This repository contains the code to reproduce the experiments presented in the paper. The experiments are divided into the following files:

  1. analyzing_reconstructability.py contains the code for the experiments in Section 3.3,
  2. latent_space_explorations.py contains the code for the latent space explorations in Section 3.4.1,
  3. exploring_embeddings.py contains the code for the investigation of the embeddings in Section 3.4.1 & 3.4.2,
  4. separated_extraction.py contains the code for the separated extraction of latent factors in Section 3.4.3,
  5. fitting_prior_distributions.py contains the code for fitting the defined prior distributions in Section 3.5.1,
  6. predicting_latent_samples.py contains the code for the prediction of latent samples in Section 3.5.2.

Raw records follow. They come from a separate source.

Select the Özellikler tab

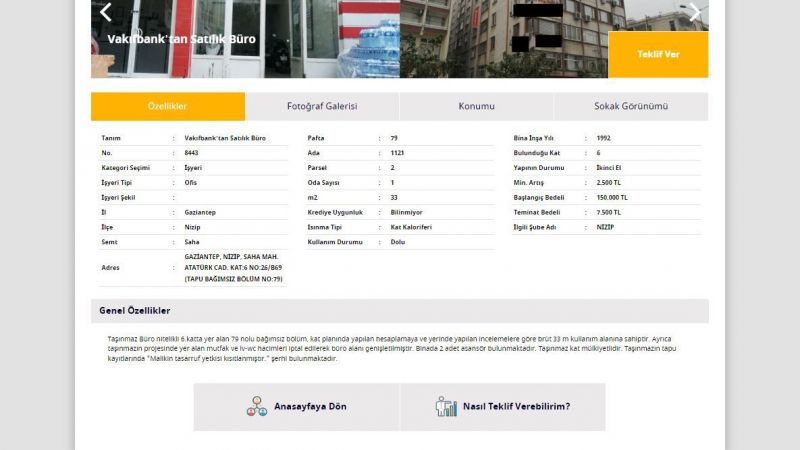[x=167, y=106]
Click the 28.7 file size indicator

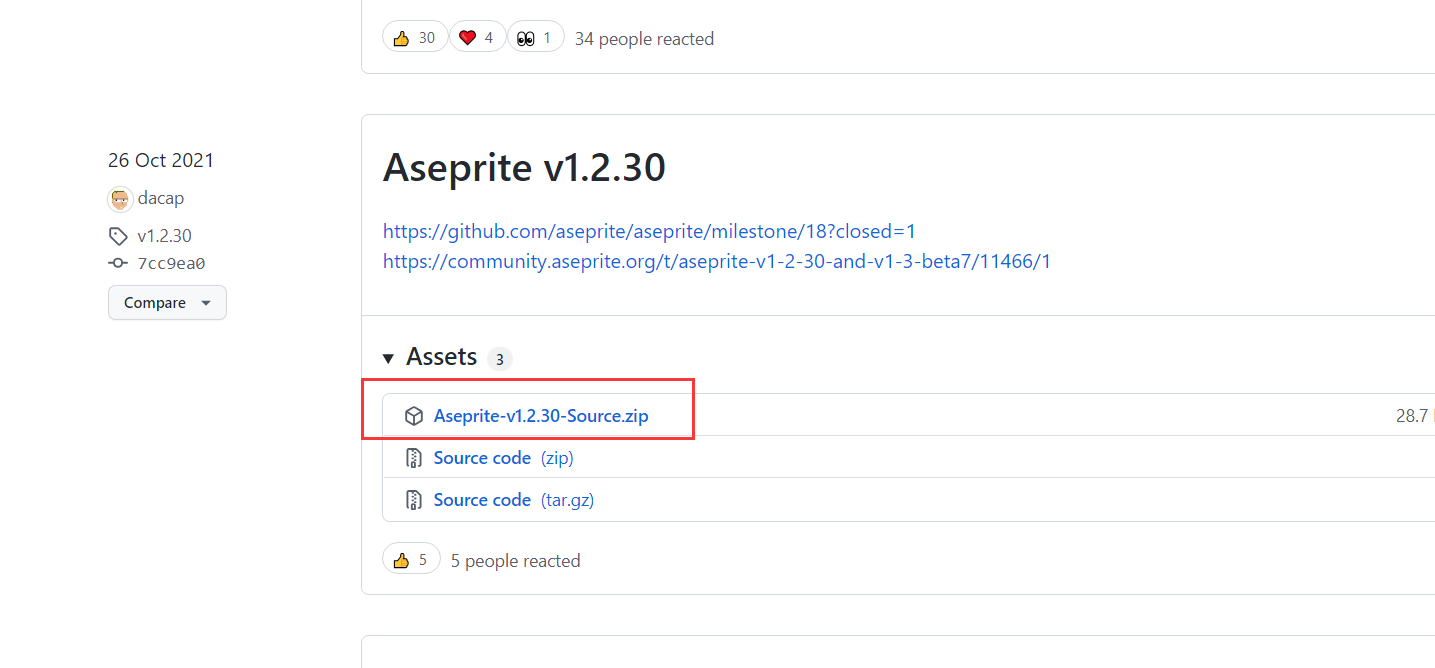click(x=1414, y=415)
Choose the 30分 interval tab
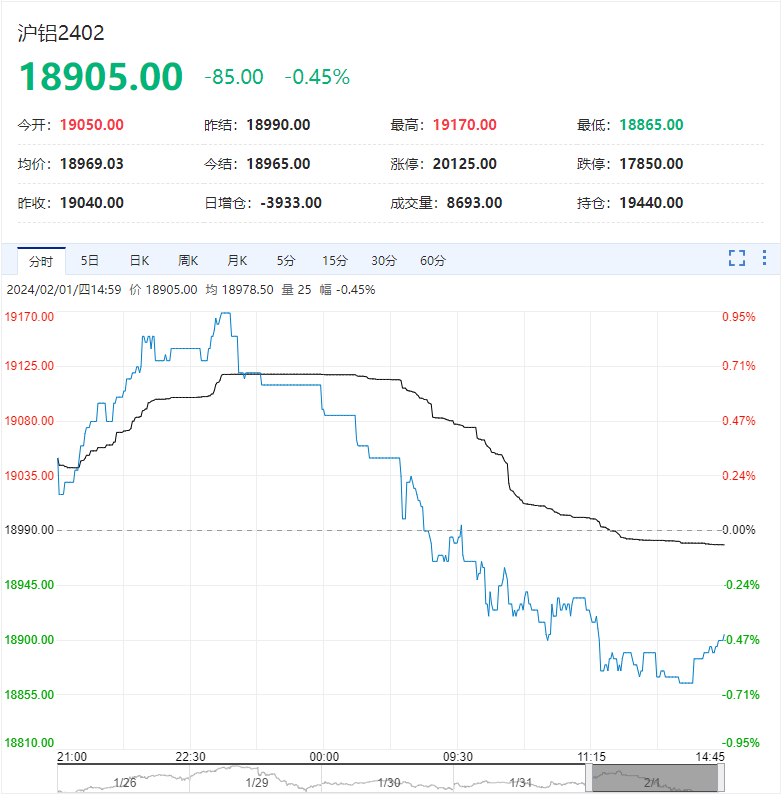Viewport: 782px width, 795px height. click(x=384, y=261)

Furthermore, models.py provides the implementations of the models, pretrained_models contains the trained model weights for the different experiments and core includes classes for the generation of several datasets as well as the implementation of the PowerSFA framework.

Requirements

To install requirements use

pip install -r requirements.txt

Further, make sure to install the newest version of the modular-data-processing toolkit.

Usage

To reproduce an experiment, simply run

python experiment_name.py

The selection and configuration of the individual models and datasets as well as the training procedure of the models can be configured within the setup section at the beginning of the respective script of each experiment.